The Daily Eastern News

The student news site of Eastern Illinois University in Charleston, Illinois.

The Daily Eastern News

Confession: ‘There’s an app for that’

The iTunes Store has released an application designed by Little iApps, LLC to aid Catholics or religious buyers in the confessional process.

Confession: A Roman Catholic App can be used on an iPod Touch, iPhone or iPad in the confessional of the buyer’s preferred church.

The iTunes description said the confession application is supposed to be used by individuals who have been away from confessional. Little iApps collaborated with two Catholic priests to recreate it.

“The app we created is supposed to be used in the actual confessional,” Patrick Leinen, co-founder of the Little iApps, said to CNN. “This is an aid to confession and in no way, shape or form a replacement.”

The creation of the religious application was met with immediate controversy.

Roy Lanham, a campus minister at the Newman Catholic Center, said while technology has its place, it should not be in the Catholic churches.

Lanham said he hopes the phone application fails.

“Save your money and bring it to church,” he said.

There are three steps in the application to guide Catholics through the sacrament: confession preparation, confession instructions and finally a blank space to record the absolution from the priest.

During a Feb. 10 press conference, Vatican spokesperson Federico Lombardi also cautioned against using the application instead of going to a church.

“It is essential to understand well the sacrament of penitence requires the personal dialogue between the penitent and the confessor and the absolution by the confessor,” Lombardi said, according to CNN.

The Catholic sacrament of penitence, or confession, is one of the seven sacraments, which are signs instituted by Jesus Christ to give grace, Lanham said.

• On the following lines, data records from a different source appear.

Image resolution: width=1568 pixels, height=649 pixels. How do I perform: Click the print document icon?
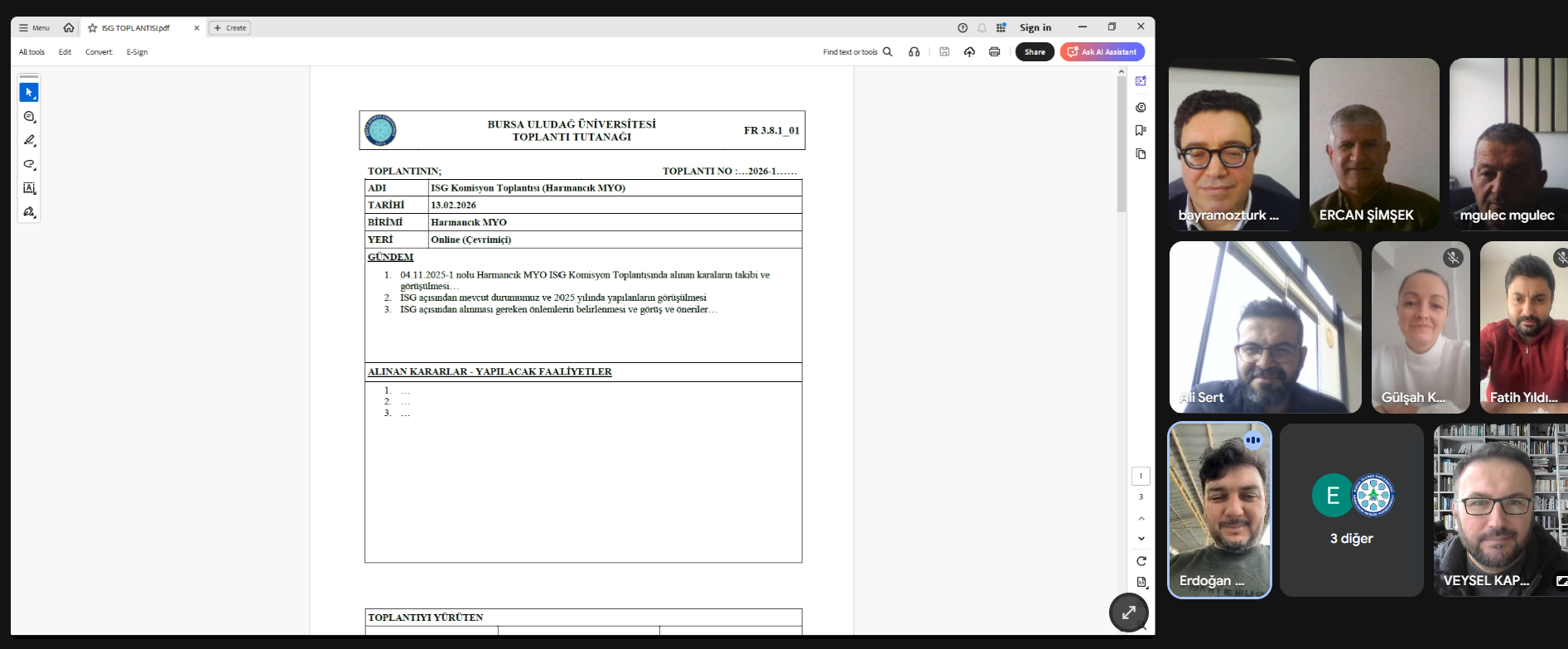pyautogui.click(x=994, y=51)
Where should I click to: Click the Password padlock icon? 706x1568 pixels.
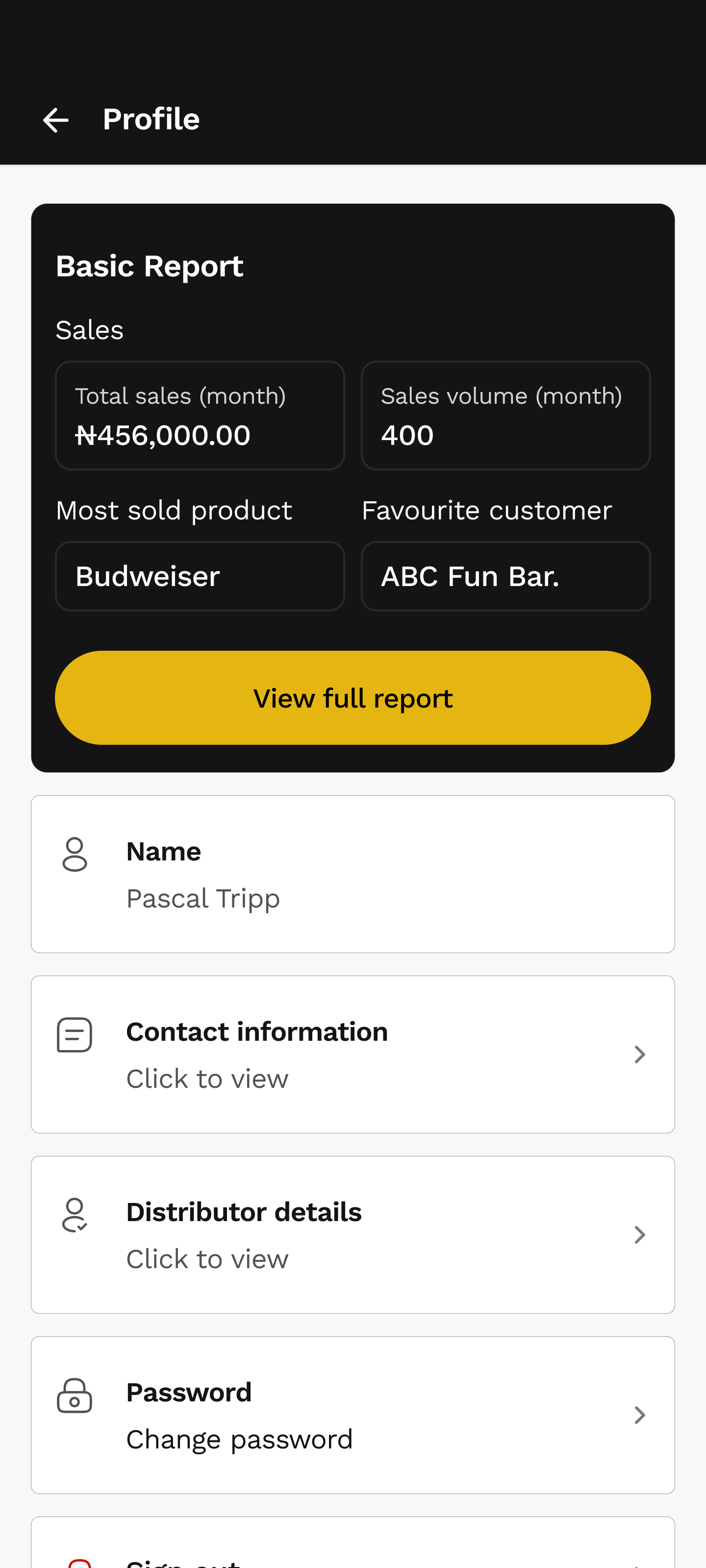(75, 1395)
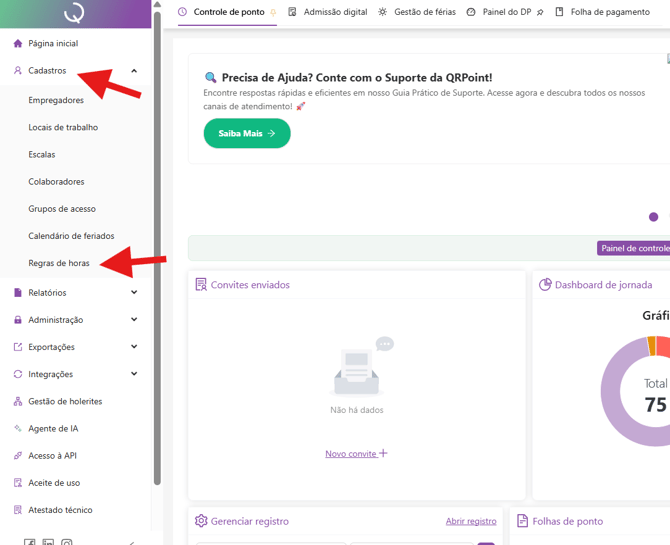Click the Atestado técnico icon
This screenshot has height=545, width=670.
(x=18, y=510)
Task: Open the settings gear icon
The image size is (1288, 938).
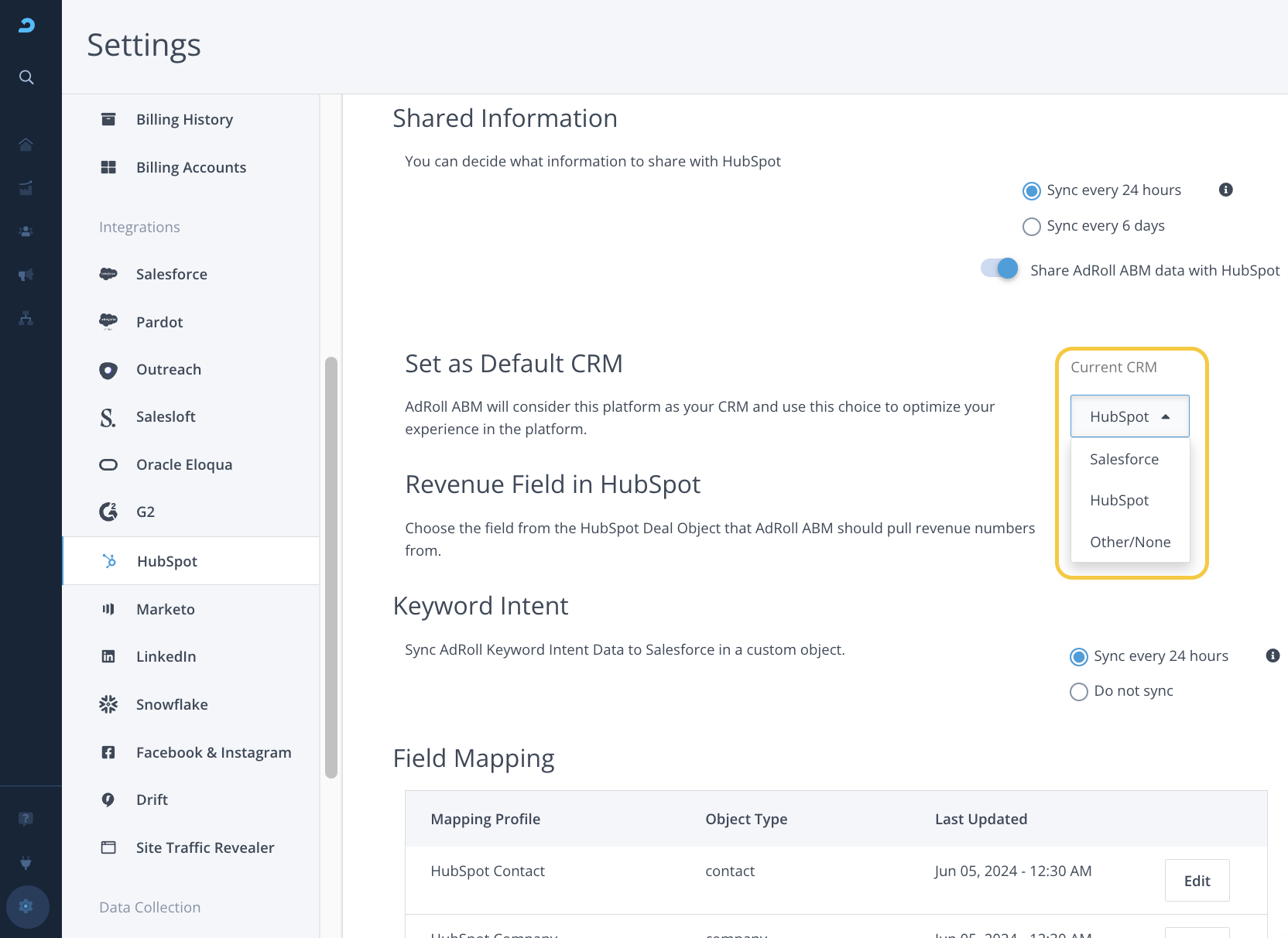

Doris Nordin, a campus minister for the Newman Catholic Center, said the confession process is too personal to bring your electronic device into the confessional.

“The idea is to come with an open heart and start all over,” Nordin said.

But would busy college students be able to use the application in a more productive way?

Steve Karlson, a senior biological sciences major, said he did not see anything wrong with the application.

Vinny Drake, a sophomore business major, said he would try out the iTunes application. He attended Catholic schools up until his enrollment at Eastern last school year.

Kelsey Myers said the application was silly and she would not use it.

“It’s almost like people are too lazy to remember their own sins,” the sophomore education major said. “If you need help remembering your sins then you must not be that sorry.”

Nike Ogunbodede can be reached at 581-2812 or ovogunbodede@eiu.edu.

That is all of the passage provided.